Below: From left, Frank Ballinger, Roydon Thomas, Pete Prendeville. Date unknown. Pete was on board the Matuku when a whale knocked her keel off in the middle of the Tasman in 1968. They were afloat in a liferaft for 5 days before being spotted and picked up by a tanker. (I think it was Pete) said on his return that the worst thing was his balls being terribly cold in the bottom of the liferaft. One of the ladies knitted him a sock to guard against such future disasters.


Bottom: In the Cook Strait on a fine day in 1972. I still have the spinnaker - in fact all of the sails since built I think.




Monday, March 30, 2009

Introduction


Shemara outside my shed at Clyde Quay, Wellington

I quite like this boat, because it was designed by a Wellingtonian for racing in Wellington, and I am proud to be the second owner, having purchased her from the builder.

Anyone who has been here knows that Wellington boats have special needs. Add the wind to the fact that the Cook Strait funnels Southern Ocean swells through a very narrow and steep gap, and that the Islands’ tides are close enough to alternately suck and pull at each other, and you begin to realise why Wellington sailors develop a rather crazed look in their eyes whenever they talk about taking the boat on holiday to the Sounds. The Cook Strait does not suffer fools, though I like to think she has a soft spot for people with just the right combination of lunacy and respect. See here for a recent account of some people who had just crossed the southern ocean and got a little surprise near their destination of Wellington.

To be frank, the sea doesn’t give a shit who you are, and that’s the main thing to remember, and really why I like it so much.


I sail and have sailed for many years with a local legend Phil Hartley, who has told me a little of the building of the boat and the characters of Roydon and Frank, who were neighbours. Roydon has a reputation of being a hard drinking troublemaker, though the younger Hartleys remember him fondly: Murray remembers a cheerful soul, smiling, red of face, with thumbs stuck in his braces. Phil, whose first keeler (Ondine – which he built) was a Thomas design, says that in many ways he was ahead of his time. I’m not sure what he was referring to, though she sits high on the water, is reasonably flat aft, and there is not much to her for’ard at the water line. He saw Shemara built and says will last forever (barring accidents).

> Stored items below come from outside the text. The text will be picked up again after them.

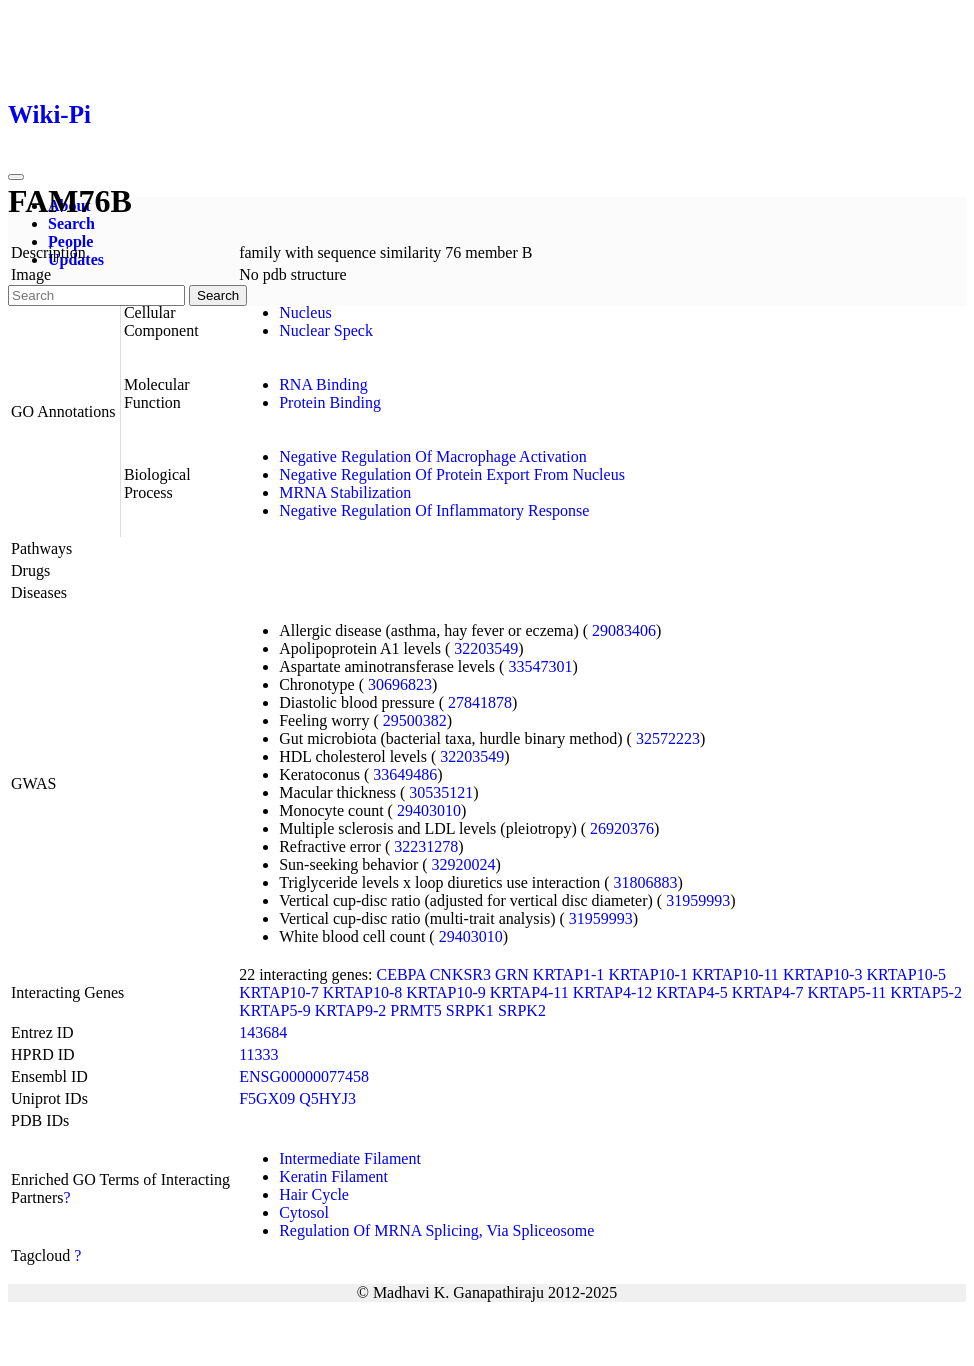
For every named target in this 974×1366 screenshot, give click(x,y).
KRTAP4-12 (613, 992)
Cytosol (304, 1212)
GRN (512, 974)
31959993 (698, 900)
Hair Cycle (314, 1194)
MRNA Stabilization (345, 492)
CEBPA (400, 974)
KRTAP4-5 (692, 992)
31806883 (646, 882)
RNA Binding (323, 384)
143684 (263, 1032)
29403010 (429, 810)
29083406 (624, 630)
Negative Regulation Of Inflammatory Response (434, 510)
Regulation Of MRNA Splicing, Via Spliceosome (436, 1230)
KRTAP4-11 (529, 992)
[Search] (96, 295)
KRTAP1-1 (569, 974)
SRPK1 (470, 1010)
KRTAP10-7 (279, 992)
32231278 (426, 846)
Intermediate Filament (350, 1158)
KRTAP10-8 (363, 992)
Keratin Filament (333, 1176)
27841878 (480, 702)
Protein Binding (330, 402)
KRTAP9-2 (351, 1010)
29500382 (415, 720)
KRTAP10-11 (735, 974)
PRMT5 (416, 1010)
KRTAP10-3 (823, 974)
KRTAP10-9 (446, 992)
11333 (258, 1054)
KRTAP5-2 (926, 992)
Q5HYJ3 (327, 1098)
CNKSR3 (460, 974)
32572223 (668, 738)
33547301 (540, 666)
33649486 (405, 774)
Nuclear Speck (326, 330)
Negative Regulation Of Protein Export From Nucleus (452, 474)
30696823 (400, 684)
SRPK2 (522, 1010)
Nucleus (305, 312)
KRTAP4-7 (768, 992)
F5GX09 (267, 1098)
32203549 (486, 648)
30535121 (441, 792)
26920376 (622, 828)
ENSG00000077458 (304, 1076)
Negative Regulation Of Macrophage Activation (432, 456)
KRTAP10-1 (648, 974)
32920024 (464, 864)
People (70, 241)
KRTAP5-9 (275, 1010)
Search (71, 223)
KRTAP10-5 (906, 974)
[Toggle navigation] (16, 177)
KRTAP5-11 (846, 992)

Frank, who was a grumpy old bugger by all accounts, didn’t like going out in rough seas (though he was caught in a few), and Phil says she was never pushed much (except on launch day: She was built on Grafton Road and manhandled down to the water on a succession of greased planks via backyards, roads and steps).


Phil also tells me that Frank would never speak to him, and even if he did, he (Phil) wouldn't have answered.

At left is a photo of my original copy of James Cook's chart of Cook Strait (printed 1780) The crosses you can see along the Western Coast aren't actually rocks (crosses symbolise rocks in chartmaking), they are a mess of breaking water generated at the head of the Tory Channel (not charted here). These rips occur at several places around the Strait at different times.